Mietusik
Czas potrzebny na wypalenie obrazu, zależny jest od wielkości i treści. Wypalam wtedy kiedy mam trochę czasu. Powiedzmy taki jak sandacz, wielkości ok 60x40, w ciągu 3-4 dni, po 2 do 3 godzin dziennie. Co do sprzedaży, to trudno to sprzedać za adekwatne do wkładu pracy pieniądze. Na takie "cuś" naprawdę trzeba kogoś kto doceni pracochłonną, ręczną robotę. W dobie chińszczyzny, gdzie "ładny obrazeczek" można kupić za 4 zł, ograniczam się do obdarowywania rodziny i przyjaciół, mając w ten sposób pożądany i doceniony prezent.
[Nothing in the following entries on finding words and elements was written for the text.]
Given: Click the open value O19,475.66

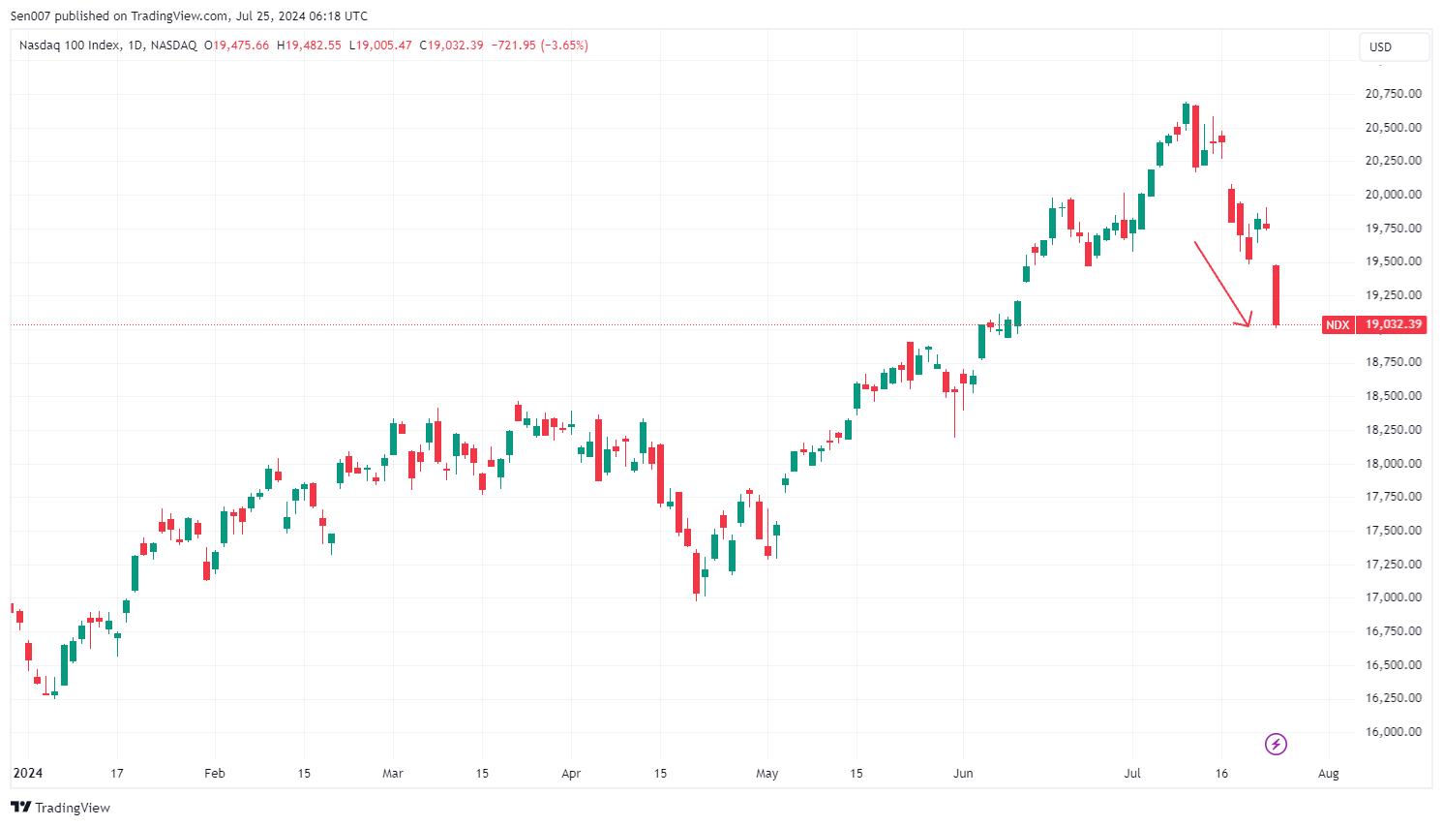Looking at the screenshot, I should pos(237,46).
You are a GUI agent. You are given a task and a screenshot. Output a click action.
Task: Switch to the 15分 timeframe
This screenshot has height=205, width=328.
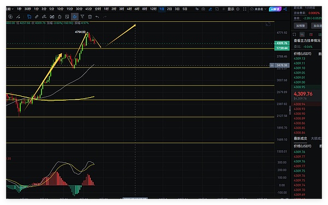tap(69, 9)
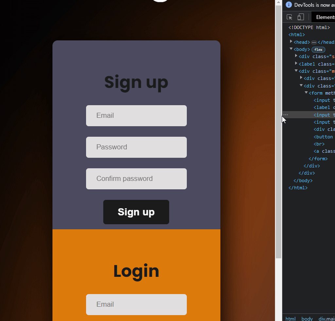The image size is (335, 321).
Task: Click the Password input field
Action: tap(136, 147)
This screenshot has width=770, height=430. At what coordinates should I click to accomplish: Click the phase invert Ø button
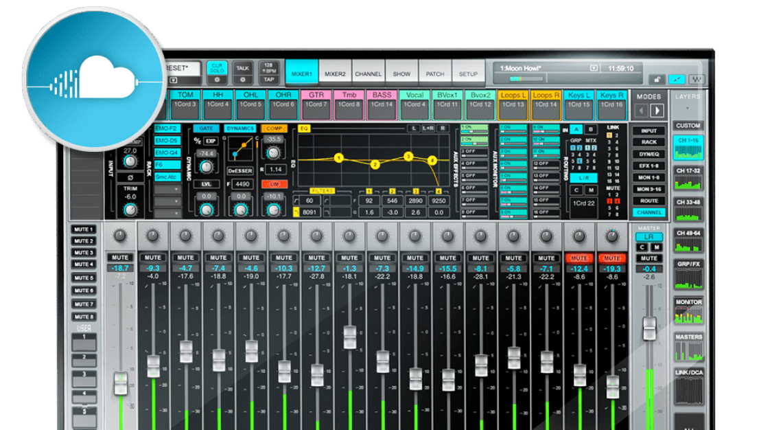pyautogui.click(x=130, y=177)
Mam dużą satysfakcję, że w wielu domach wiszą moje obrazy, ściany czekają na jeszcze a po wujku, bracie, szwagrze itd. zostanie jakaś pamiątka.
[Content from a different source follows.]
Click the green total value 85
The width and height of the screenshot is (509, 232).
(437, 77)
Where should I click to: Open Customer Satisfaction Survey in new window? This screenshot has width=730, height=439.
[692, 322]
…Qrde… nie gniewaj się Kolego, za to „cuś” pięknego…
Tak powiedział mój kolega, gdy zobaczył mojego pierwszego wystruganego woblerka.
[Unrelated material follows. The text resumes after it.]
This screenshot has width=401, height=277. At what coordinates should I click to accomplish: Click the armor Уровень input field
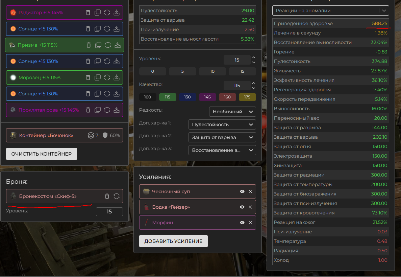(x=109, y=212)
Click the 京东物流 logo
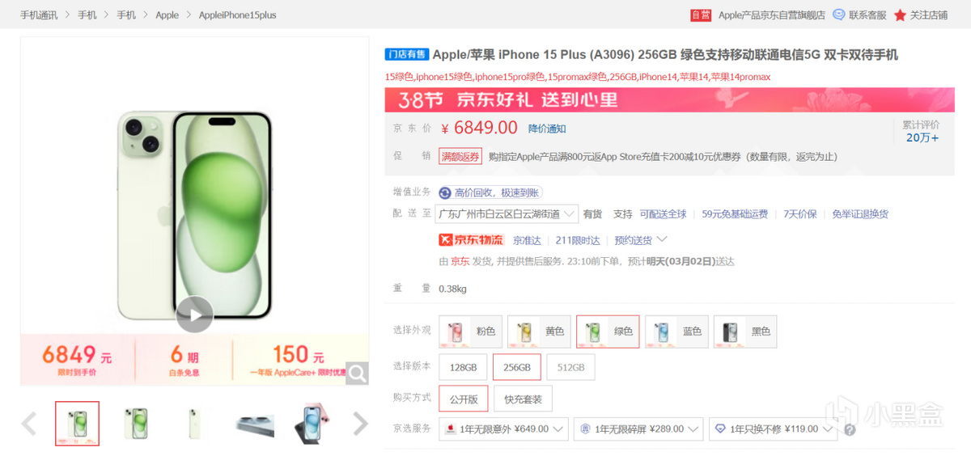The image size is (971, 456). tap(471, 240)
Dla mnie to było dzieło sztuki… dla ziomala…radość z rekordowych „pasiaków”.
To taki spontaniczny wyraz emocji pomiędzy sztuką, a komercją, do której co niektórzy Cię namawiają.
Dla mnie tam kończy się sztuka, gdzie zaczyna się komercja….to tak jak z wędkarstwem…:)
Pozdrawiam i…połamania:)
(2012/07/15 00:35)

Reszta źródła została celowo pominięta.